Dans les municipalités françaises de grandes tailles, dans les secteurs d’aménagement, il est à possible d’avoir des services d’urbanisme et d’architecture ainsi que des instruments opérationnels suffisamment structurés et qualifiés pour assurer à tous niveaux une compétence affirmée ; tout particulièrement nécessaire dans une période ou il sera question de réorganiser mais aussi de faire muter, de créer la ville basse consommation, la ville durable.

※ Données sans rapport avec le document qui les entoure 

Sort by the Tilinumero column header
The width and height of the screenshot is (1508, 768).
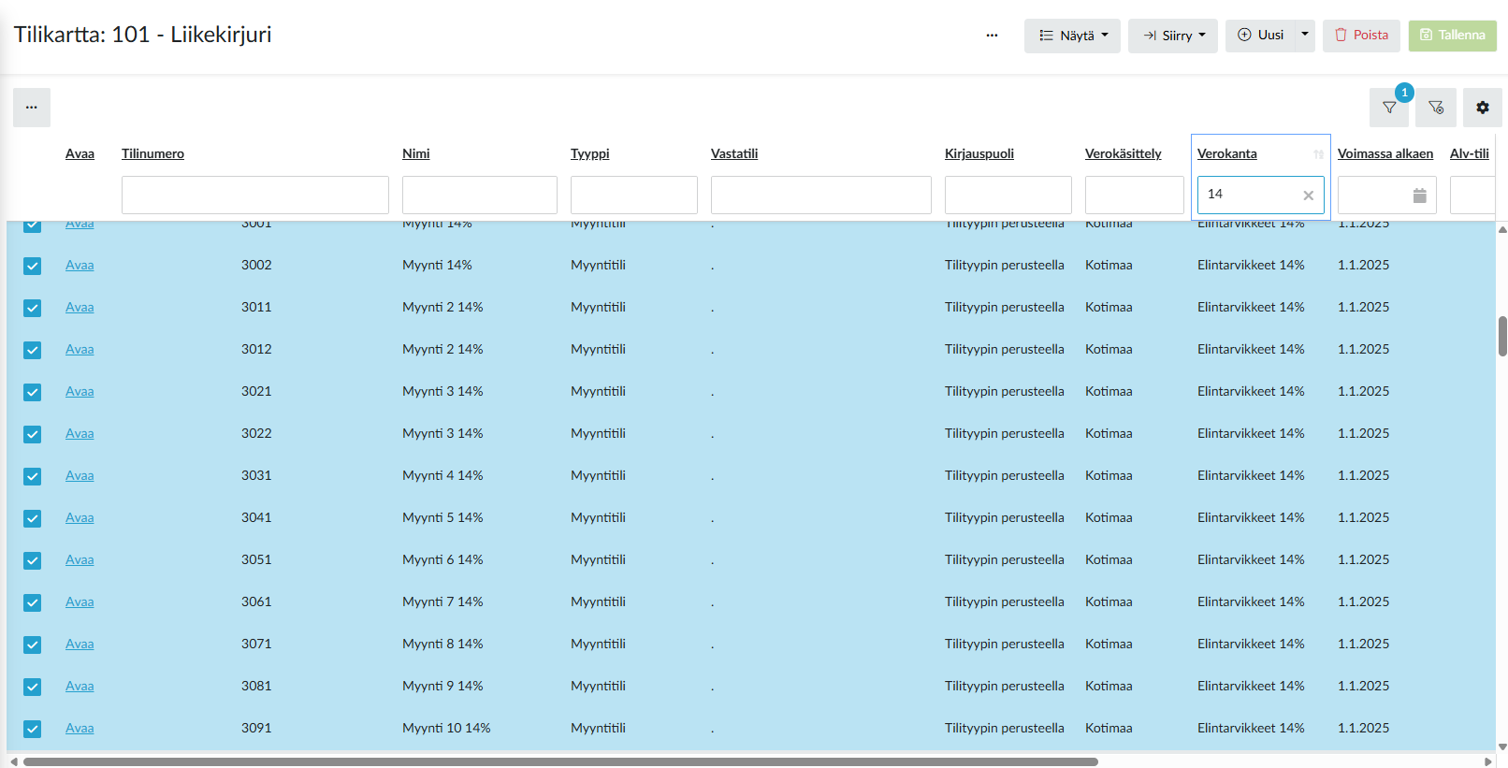pos(152,153)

En même temps …considérant au fil des années les multiples, renouvelées et navrantes des bévues urbanistiques et architecturales des « périphéries », mais pas que…est revenue la constatation suivante : Lorsqu’avec l’équipe « De Portzamparc », nous avons mené les multiples concertations nécessaires à la réhabilitation du quartier Nationale (75013, 600 logements réhabilités plus constructions neuves), nous avons constaté qu’environ un locataire sur 15 ou 20 voyait aussi bien l’espace futur que l’architecte en face de lui.

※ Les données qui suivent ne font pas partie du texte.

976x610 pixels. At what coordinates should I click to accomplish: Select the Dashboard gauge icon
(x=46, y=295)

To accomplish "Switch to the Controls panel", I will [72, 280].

Il doit y avoir une capacité à la vision dans l’espace dont sont dotés certains et pas d’autres (tout comme Mozart et les autres avaient un cerveau fait pour la musique). Alors, disons le tout net, il n’y a pas de raisons qu’il y ait plus d’un fonctionnaire ou plus d’un représentant de collectivité locale ou plus … d’un maitre d’ouvrage ??... sur 15 ou sur 20 qui ait cette vision. Alors, dans un monde idéal, l’architecture serait d’abord « dépiautée » par ceux qui la comprennent et ensuite, viendraient les décisions institutionnelles.
S’agissant des programmation générales et des interventions en ZAC et autres entités ad hoc pour des réaménagements d’envergure, on voit bien que si elles sont adossées à des structures d’importance comme cela est possible dans de grandes villes, elles sont à même, du moins en principe, de créer un urbanisme de qualité. Dans les zac de la Ville de Paris, zac Seine Rive Gauche, zac Champerret ou autres, aucun promoteur public ou privé n’a fait ce qu’il voulait en matière d’urbanisme et d’architecture. Tout a été travaillé à partir de concours et workshops, le tout en cohérence avec des plans plus généraux concernant l’abord environnant et la Ville.

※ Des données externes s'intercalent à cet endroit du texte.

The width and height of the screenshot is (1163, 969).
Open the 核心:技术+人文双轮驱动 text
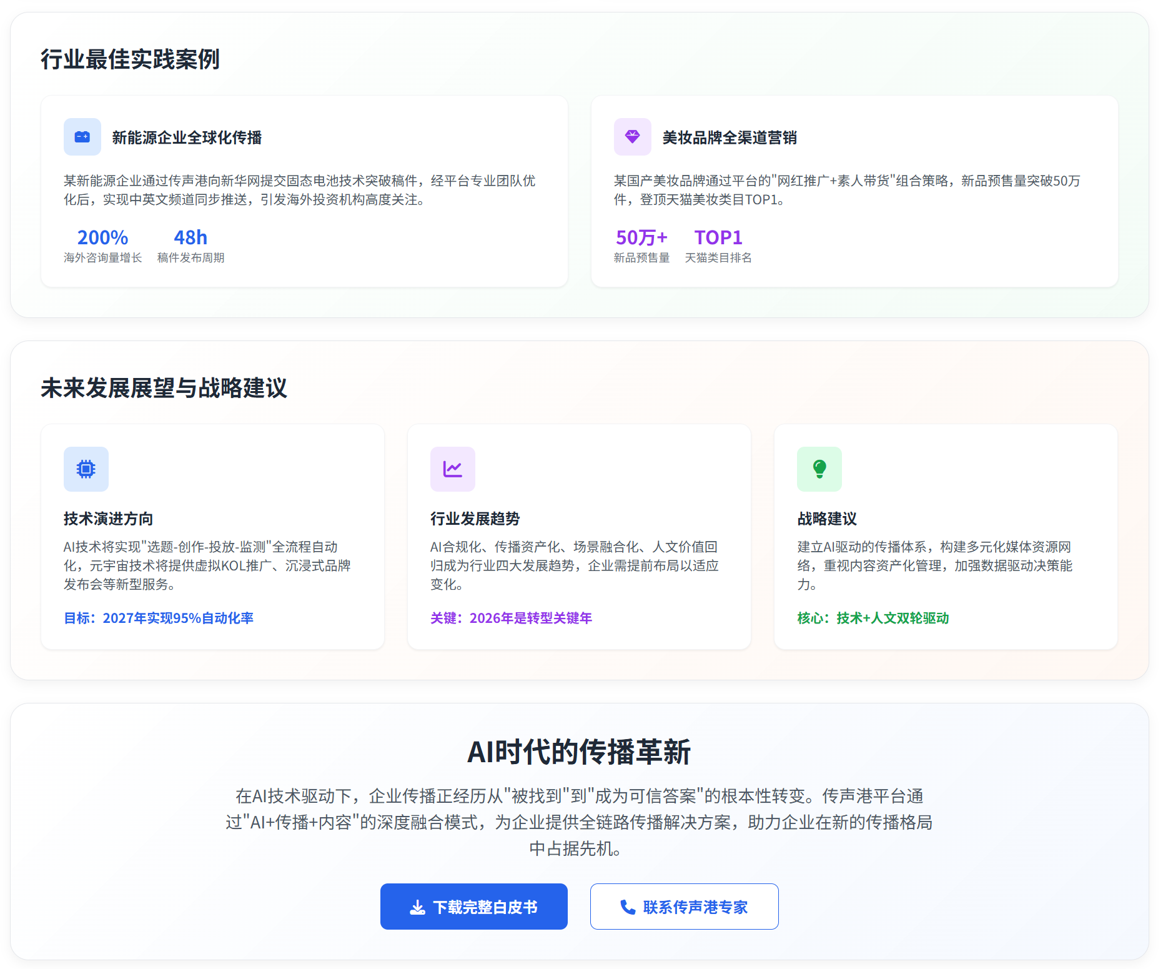pos(873,618)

Donc de grandes structures, pour avoir les moyens de se doter en quantité et qualité, de professionnels de l’Architecture et de l’Urbanisme. A ce propos, énonçons la règle cruelle qui s’applique aux architectes, règle comparable à celle concernant les violonistes classiques : Il y a ceux qui sont admis à jouer dans le grand philharmonique… Et ceux qui doivent se contenter des orchestres de chambre. Eh bien, pour faire quelque chose, il faudra beaucoup des deux.
En effet, s’agissant de l’architecture « au jour le jour », tout aussi importante et même d’une importance fondamentale par exemple quand il s’agit de recoudre et faire la Ville dans son tissu courant et évolutif, les architectes intervenant dans le périmètre parisien ont eu à faire aux architectes voyers de la Ville de Paris, souvent un ou deux par arrondissement, et ces personnes, très compétentes, avaient l’art de faire que les immeubles soient « aimables » avec la rue « aimables » avec les immeubles voisins.
Alors, pourquoi pas également un recours à un système à base d’architectes voyers. Affectés par secteurs de + - 100 00 habitants, avec une rotation régulière et sans doute au préalable une formation particulière, ils seraient partie d’un outil de création et de contrôle doté de réelles compétences, apte à gérer l’architecture du quotidien (Quelle collectivité de rattachement ?).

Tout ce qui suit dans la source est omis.